REQUIRED ACTION: Which lines in the records below hold the word "breadcrumb"? Copy each of them.

STUDY MATERIAL:

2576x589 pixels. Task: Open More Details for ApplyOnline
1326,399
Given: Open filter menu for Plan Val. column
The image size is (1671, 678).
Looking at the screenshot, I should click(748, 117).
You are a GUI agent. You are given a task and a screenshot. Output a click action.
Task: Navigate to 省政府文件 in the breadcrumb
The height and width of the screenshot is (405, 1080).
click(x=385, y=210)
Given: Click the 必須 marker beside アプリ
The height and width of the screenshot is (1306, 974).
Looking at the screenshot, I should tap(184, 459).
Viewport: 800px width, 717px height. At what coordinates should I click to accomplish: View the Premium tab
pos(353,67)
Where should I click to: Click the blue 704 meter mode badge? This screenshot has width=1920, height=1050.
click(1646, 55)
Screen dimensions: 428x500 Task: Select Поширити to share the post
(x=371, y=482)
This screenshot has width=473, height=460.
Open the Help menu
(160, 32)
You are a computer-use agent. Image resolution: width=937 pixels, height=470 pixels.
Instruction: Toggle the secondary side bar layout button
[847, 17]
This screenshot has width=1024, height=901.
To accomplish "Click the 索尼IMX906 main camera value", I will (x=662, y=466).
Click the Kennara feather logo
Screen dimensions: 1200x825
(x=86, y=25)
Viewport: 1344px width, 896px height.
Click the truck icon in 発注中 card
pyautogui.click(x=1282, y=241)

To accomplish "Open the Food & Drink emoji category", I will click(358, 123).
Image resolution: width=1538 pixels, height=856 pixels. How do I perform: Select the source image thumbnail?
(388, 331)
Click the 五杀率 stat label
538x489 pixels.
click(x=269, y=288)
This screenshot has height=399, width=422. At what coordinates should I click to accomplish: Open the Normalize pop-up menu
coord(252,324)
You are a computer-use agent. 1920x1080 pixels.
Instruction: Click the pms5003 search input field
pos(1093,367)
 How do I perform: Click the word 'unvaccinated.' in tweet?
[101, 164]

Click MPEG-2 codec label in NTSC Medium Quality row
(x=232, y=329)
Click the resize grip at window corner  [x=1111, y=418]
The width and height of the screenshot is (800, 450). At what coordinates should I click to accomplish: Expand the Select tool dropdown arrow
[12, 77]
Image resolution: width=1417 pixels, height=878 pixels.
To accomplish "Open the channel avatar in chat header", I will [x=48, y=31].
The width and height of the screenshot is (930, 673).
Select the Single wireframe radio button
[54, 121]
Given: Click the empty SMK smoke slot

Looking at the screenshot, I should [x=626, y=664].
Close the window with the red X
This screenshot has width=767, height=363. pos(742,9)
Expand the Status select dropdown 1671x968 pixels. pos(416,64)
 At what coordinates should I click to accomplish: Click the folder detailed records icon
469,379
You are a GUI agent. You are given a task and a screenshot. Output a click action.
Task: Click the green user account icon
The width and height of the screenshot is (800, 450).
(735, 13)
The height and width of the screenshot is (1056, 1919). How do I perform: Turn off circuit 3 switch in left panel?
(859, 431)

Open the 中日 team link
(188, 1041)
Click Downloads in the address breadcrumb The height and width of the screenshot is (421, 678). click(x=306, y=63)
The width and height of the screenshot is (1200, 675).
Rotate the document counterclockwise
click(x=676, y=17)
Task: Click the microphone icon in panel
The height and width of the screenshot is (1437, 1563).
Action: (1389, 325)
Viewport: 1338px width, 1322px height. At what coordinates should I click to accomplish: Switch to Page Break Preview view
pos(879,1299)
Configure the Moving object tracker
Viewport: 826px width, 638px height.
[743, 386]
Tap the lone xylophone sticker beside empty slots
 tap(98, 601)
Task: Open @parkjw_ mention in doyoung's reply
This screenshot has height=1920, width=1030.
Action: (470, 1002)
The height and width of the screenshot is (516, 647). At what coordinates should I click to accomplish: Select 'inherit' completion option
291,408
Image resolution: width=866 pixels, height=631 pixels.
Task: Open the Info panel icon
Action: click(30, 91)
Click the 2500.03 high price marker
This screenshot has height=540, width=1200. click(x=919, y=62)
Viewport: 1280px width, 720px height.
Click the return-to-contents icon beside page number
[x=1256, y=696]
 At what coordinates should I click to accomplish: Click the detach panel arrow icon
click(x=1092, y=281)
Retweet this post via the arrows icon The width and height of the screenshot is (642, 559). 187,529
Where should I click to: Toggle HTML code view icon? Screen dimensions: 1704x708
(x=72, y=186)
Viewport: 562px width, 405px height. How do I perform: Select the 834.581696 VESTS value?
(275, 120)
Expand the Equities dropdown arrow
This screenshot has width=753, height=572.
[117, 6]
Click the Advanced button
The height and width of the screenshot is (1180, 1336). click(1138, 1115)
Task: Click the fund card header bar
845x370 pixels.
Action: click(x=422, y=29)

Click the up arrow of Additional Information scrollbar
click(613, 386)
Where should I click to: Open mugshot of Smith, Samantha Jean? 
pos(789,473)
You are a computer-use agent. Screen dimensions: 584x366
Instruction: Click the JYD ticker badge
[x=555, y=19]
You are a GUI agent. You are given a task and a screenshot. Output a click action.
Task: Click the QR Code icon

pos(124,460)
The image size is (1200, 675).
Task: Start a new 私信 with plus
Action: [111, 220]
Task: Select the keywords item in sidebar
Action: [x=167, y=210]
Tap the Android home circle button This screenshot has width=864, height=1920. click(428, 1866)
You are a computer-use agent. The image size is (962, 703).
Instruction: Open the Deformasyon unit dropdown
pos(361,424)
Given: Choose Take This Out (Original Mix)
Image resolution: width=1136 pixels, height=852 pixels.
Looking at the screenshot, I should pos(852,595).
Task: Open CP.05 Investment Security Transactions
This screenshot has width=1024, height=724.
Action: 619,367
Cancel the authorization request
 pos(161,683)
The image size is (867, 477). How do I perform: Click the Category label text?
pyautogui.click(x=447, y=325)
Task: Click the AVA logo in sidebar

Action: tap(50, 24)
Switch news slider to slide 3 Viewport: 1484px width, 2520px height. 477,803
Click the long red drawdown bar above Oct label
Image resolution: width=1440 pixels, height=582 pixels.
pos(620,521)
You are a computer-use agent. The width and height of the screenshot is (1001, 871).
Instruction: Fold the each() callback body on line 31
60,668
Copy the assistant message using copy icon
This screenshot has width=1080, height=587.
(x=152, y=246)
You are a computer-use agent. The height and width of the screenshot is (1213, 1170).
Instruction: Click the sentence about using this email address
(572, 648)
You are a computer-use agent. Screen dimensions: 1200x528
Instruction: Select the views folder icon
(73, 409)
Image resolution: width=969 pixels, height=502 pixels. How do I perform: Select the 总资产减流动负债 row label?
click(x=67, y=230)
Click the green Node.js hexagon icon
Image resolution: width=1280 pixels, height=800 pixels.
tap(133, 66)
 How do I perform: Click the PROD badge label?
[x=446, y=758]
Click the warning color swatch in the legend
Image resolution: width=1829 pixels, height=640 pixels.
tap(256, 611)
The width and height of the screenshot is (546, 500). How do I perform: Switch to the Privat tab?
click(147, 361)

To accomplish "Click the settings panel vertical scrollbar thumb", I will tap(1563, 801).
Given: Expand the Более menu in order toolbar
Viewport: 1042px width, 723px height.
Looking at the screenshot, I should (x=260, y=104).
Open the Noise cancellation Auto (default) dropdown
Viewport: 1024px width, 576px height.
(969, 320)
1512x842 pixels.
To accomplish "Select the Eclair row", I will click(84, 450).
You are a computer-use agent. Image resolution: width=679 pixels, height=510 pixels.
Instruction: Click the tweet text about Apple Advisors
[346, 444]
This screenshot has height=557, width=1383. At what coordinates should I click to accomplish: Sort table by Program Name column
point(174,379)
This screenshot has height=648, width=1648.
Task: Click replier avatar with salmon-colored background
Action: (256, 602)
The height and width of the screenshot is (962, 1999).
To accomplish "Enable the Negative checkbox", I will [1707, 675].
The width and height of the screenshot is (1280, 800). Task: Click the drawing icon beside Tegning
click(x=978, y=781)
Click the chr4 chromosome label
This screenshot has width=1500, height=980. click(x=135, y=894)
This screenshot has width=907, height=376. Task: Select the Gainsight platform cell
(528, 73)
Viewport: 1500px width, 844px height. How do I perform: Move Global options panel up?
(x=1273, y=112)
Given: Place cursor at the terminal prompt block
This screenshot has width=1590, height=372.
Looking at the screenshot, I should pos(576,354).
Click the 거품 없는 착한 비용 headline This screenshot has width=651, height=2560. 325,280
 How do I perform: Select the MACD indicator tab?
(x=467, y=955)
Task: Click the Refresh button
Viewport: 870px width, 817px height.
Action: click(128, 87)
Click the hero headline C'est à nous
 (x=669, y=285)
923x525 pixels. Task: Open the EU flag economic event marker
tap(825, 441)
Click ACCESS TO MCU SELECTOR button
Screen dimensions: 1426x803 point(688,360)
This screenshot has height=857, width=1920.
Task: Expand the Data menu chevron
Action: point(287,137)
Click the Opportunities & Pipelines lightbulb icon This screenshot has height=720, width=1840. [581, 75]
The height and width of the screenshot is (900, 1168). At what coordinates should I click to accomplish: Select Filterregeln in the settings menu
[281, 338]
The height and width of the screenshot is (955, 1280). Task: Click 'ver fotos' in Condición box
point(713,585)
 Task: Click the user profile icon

WRITTEN SOLUTION:
Task: Navigate to 省政府文件 in the breadcrumb
Click Downloads in the address breadcrumb The height and width of the screenshot is (421, 678). click(x=306, y=63)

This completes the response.